(Dataset items)
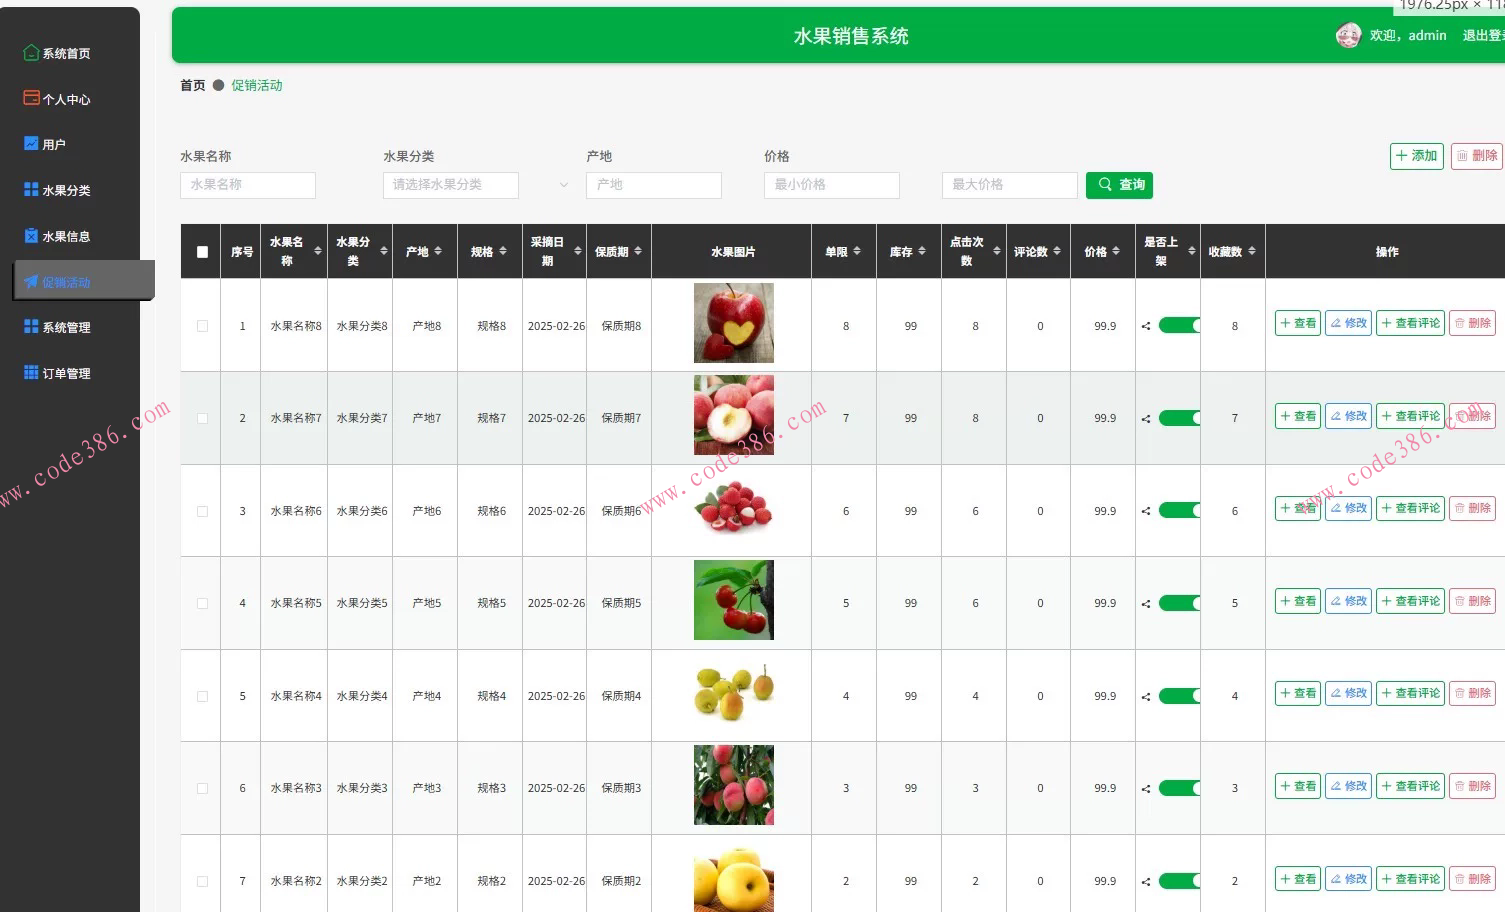This screenshot has height=912, width=1505.
Task: Toggle the select-all checkbox in table header
Action: click(200, 251)
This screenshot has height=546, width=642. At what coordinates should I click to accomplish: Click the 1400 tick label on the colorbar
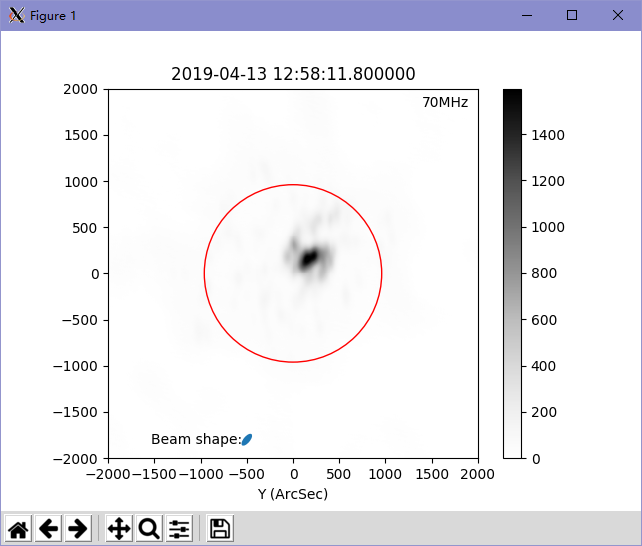click(x=548, y=135)
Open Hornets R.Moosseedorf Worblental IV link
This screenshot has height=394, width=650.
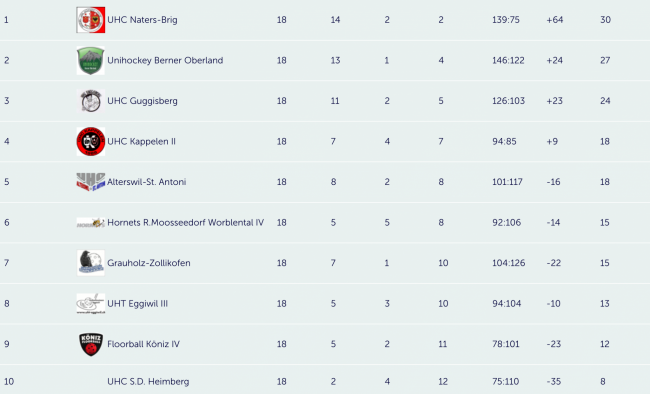coord(185,222)
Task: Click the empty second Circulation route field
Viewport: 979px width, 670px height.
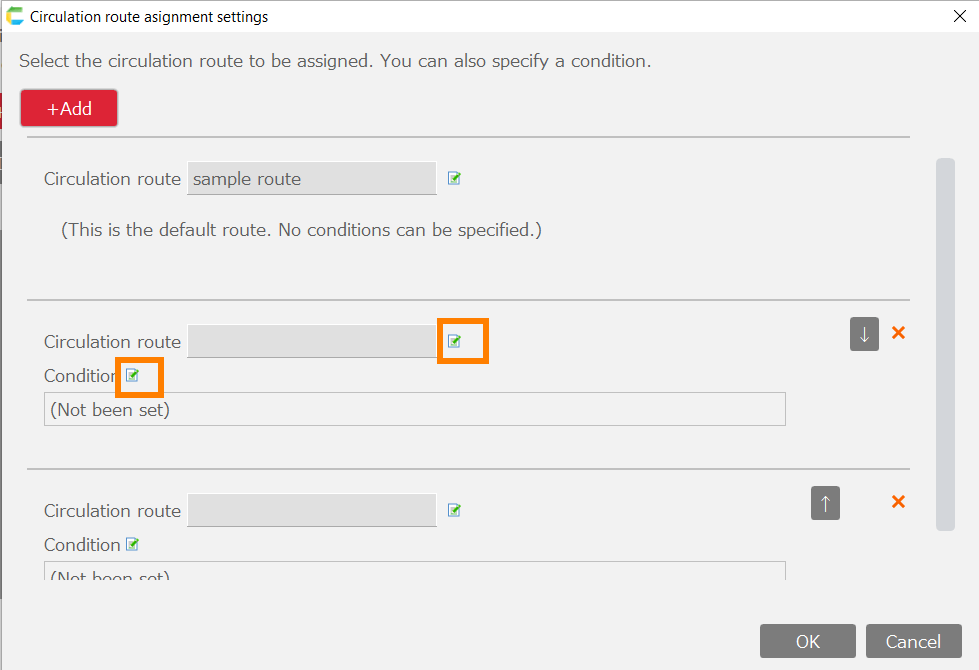Action: 311,341
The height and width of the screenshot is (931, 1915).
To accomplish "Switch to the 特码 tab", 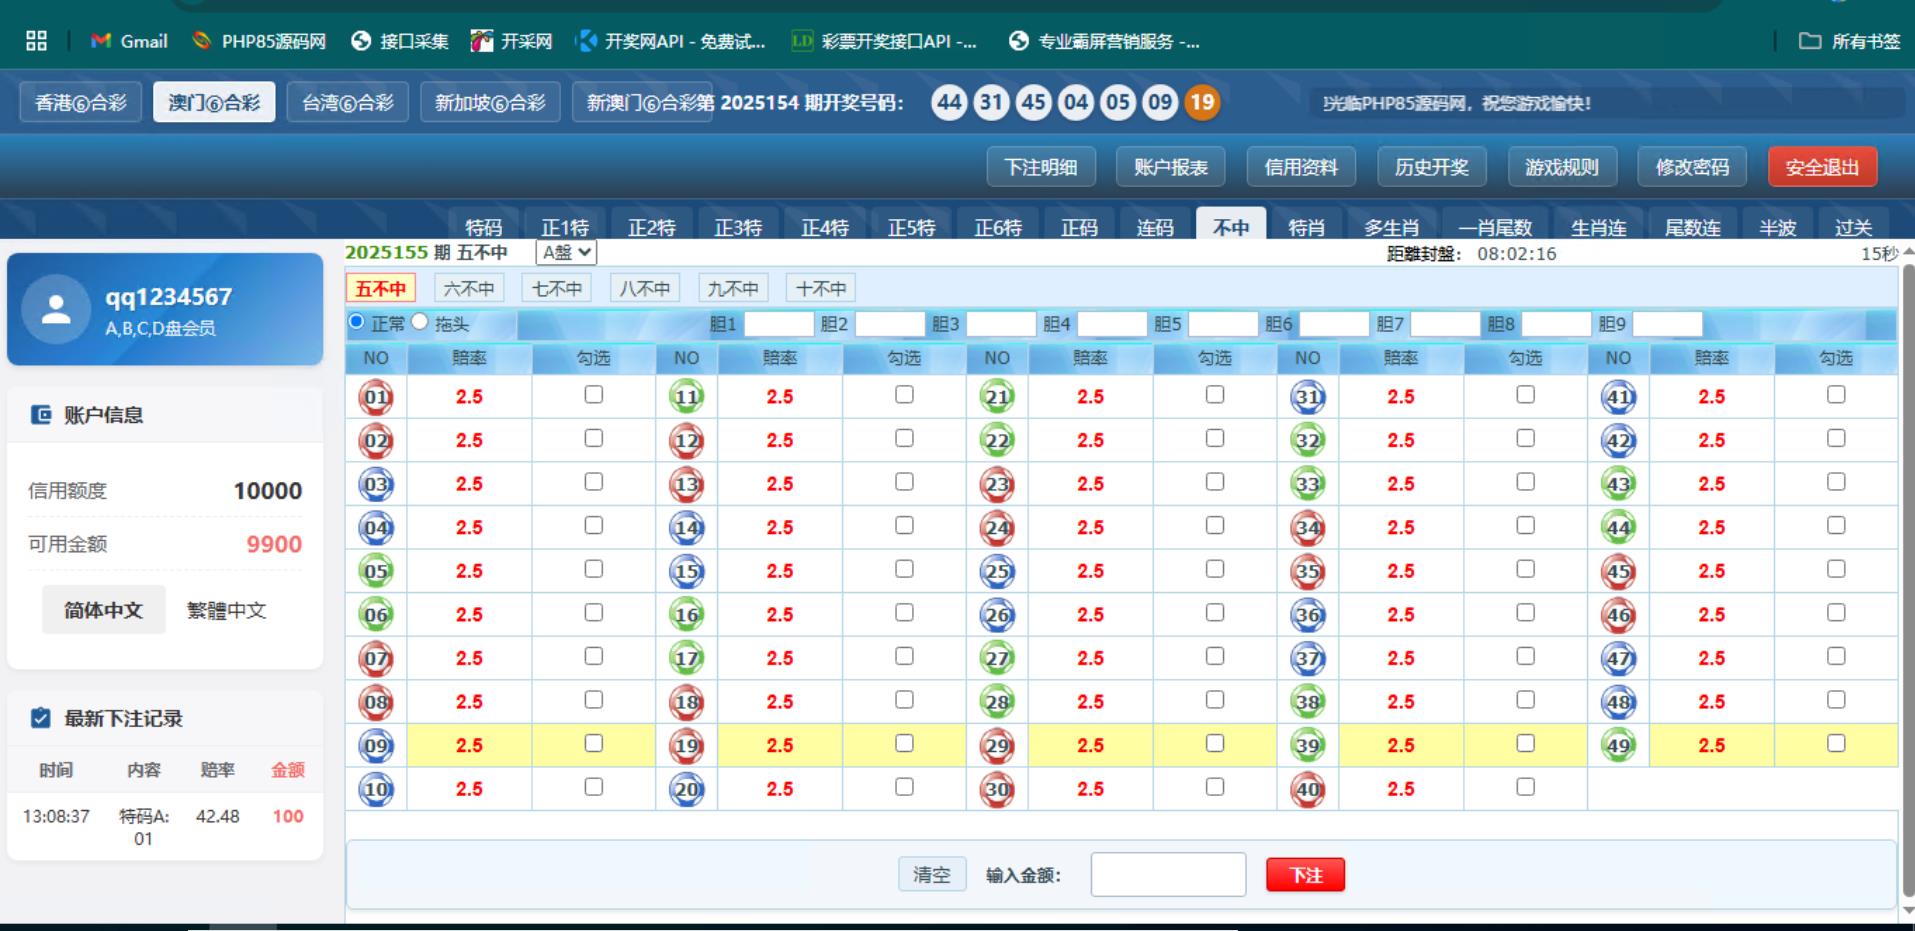I will [x=483, y=227].
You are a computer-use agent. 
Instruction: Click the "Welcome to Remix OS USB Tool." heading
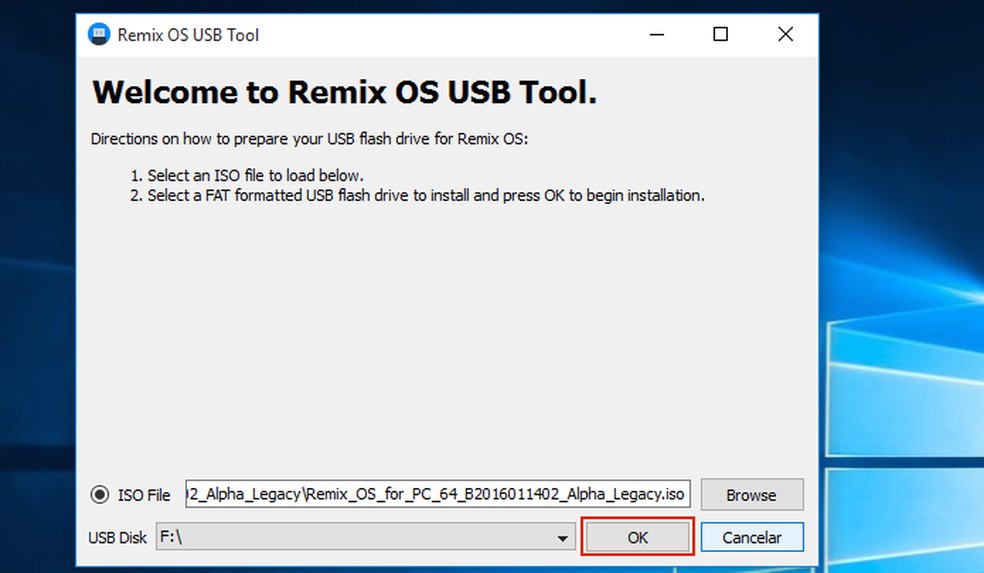344,93
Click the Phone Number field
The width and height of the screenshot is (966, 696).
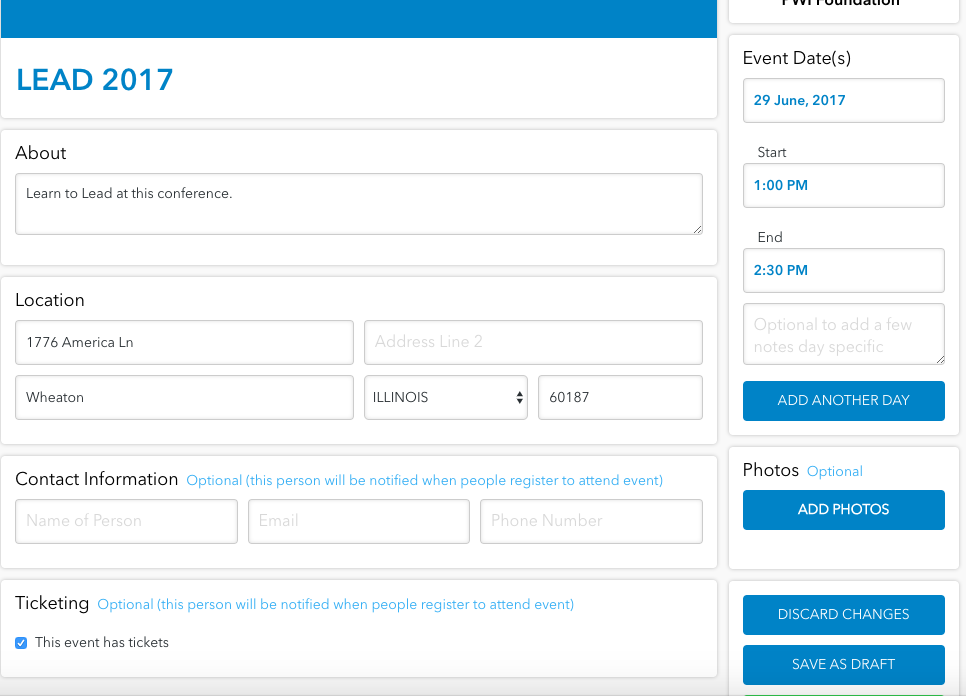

TASK -
Copy every line above in which the string "field" shows up.

OUTPUT OF THE EXERCISE -
Task: Click the empty second Circulation route field
Click the Phone Number field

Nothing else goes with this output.